**WHAT IS NEEDED**: Restate the data word for word and leave the images out.

Stored data entries:
-*-

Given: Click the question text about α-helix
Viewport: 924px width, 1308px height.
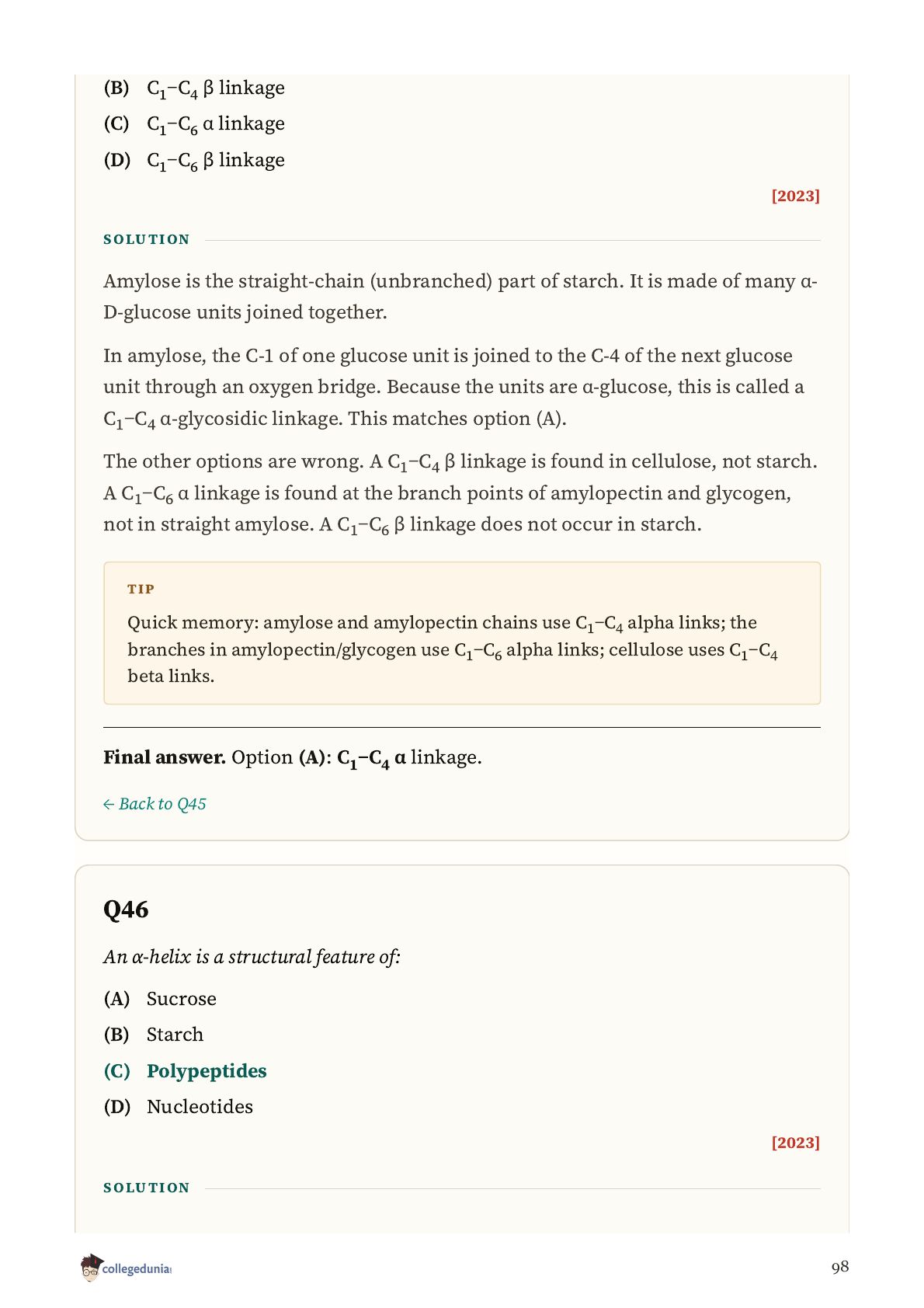Looking at the screenshot, I should (252, 957).
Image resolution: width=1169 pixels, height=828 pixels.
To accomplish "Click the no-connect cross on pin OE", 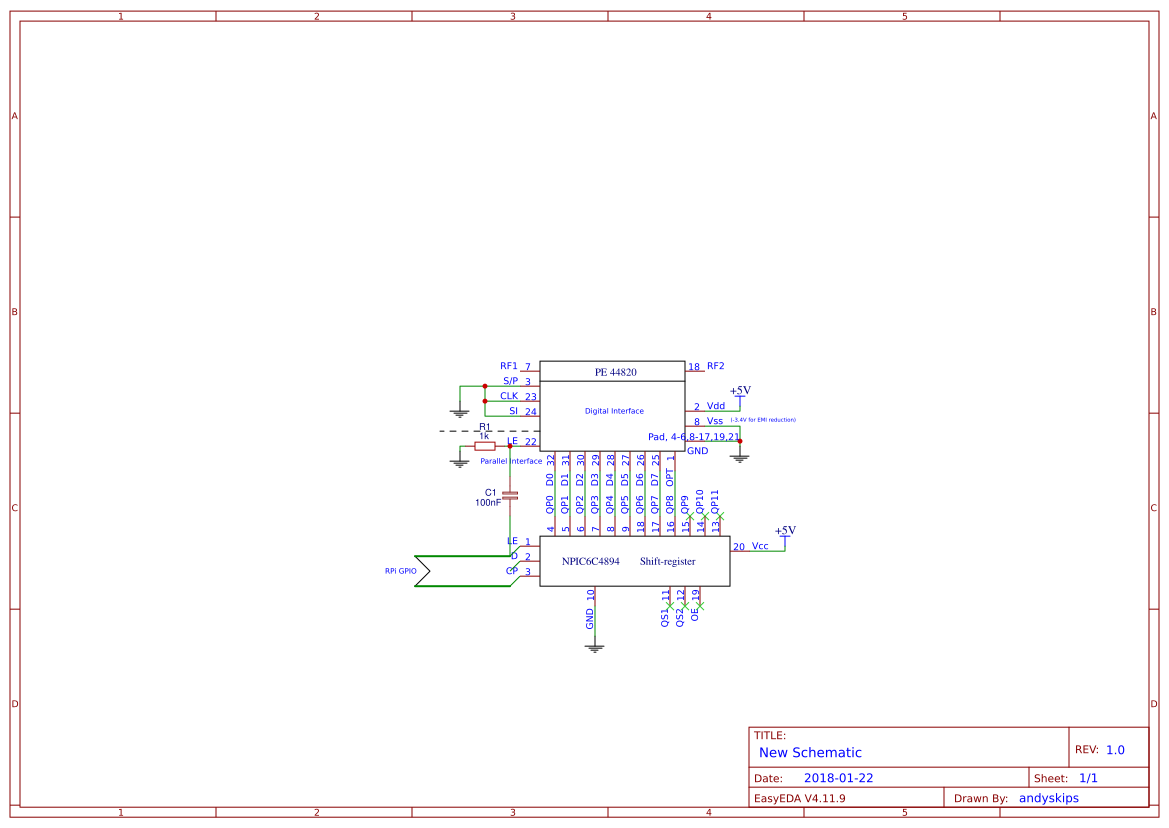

-*-

**WRITTEN ANSWER**:
Given: Click the question text about α-helix
Viewport: 924px width, 1308px height.
Looking at the screenshot, I should (252, 957).
Image resolution: width=1169 pixels, height=828 pixels.
To accomplish "Click the no-connect cross on pin OE", 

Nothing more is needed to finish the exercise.